From the line that includes "Image resolution: width=800 pixels, height=509" to the closing line of the data, please transcribe every line exactly and add nothing.

____

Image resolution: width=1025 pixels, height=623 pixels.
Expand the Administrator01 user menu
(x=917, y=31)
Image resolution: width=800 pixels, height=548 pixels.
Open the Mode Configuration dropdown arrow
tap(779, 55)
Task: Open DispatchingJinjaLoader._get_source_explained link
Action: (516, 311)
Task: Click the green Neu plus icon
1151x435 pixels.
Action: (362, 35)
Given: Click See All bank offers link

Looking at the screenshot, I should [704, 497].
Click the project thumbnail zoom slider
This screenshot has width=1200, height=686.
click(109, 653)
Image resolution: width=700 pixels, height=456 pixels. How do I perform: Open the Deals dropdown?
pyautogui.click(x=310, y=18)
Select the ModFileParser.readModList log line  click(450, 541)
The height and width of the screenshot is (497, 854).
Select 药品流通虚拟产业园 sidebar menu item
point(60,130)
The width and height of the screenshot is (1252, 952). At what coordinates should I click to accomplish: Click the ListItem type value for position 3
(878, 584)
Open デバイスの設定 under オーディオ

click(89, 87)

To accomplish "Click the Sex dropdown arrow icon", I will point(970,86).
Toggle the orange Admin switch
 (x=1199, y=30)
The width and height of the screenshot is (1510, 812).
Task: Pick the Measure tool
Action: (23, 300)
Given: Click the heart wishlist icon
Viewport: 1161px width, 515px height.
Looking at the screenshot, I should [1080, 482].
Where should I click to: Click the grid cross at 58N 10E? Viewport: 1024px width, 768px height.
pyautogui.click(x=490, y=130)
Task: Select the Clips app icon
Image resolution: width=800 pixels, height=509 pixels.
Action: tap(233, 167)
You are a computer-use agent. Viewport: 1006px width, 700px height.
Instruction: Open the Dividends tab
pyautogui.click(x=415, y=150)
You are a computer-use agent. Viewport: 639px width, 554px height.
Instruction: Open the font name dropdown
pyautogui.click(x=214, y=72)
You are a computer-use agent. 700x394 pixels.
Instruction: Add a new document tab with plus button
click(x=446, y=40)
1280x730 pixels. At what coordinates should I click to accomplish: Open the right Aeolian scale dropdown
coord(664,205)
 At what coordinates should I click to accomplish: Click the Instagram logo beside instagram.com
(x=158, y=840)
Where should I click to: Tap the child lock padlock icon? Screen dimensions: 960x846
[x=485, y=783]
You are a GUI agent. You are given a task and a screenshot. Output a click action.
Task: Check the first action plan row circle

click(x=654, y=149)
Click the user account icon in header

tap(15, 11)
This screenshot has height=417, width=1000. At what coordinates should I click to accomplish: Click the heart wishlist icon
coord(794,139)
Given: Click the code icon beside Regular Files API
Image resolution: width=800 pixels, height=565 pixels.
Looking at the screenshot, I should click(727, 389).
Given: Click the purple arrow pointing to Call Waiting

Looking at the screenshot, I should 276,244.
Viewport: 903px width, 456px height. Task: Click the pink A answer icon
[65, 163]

____

EXERCISE RESPONSE >>
Image resolution: width=800 pixels, height=509 pixels.
Action: tap(233, 167)
You are a computer-use agent. Viewport: 1006px width, 700px height.
Instruction: Open the Dividends tab
pyautogui.click(x=415, y=150)
You are a computer-use agent. Viewport: 639px width, 554px height.
Instruction: Open the font name dropdown
pyautogui.click(x=214, y=72)
You are a computer-use agent. 700x394 pixels.
Instruction: Add a new document tab with plus button
click(x=446, y=40)
1280x730 pixels. At what coordinates should I click to accomplish: Open the right Aeolian scale dropdown
coord(664,205)
 At what coordinates should I click to accomplish: Click the Instagram logo beside instagram.com
(x=158, y=840)
Where should I click to: Tap the child lock padlock icon? Screen dimensions: 960x846
[x=485, y=783]
You are a GUI agent. You are given a task and a screenshot. Output a click action.
Task: Check the first action plan row circle

click(x=654, y=149)
Click the user account icon in header

tap(15, 11)
This screenshot has height=417, width=1000. At what coordinates should I click to accomplish: Click the heart wishlist icon
coord(794,139)
Given: Click the code icon beside Regular Files API
Image resolution: width=800 pixels, height=565 pixels.
Looking at the screenshot, I should click(727, 389).
Given: Click the purple arrow pointing to Call Waiting

Looking at the screenshot, I should 276,244.
Viewport: 903px width, 456px height. Task: Click the pink A answer icon
[65, 163]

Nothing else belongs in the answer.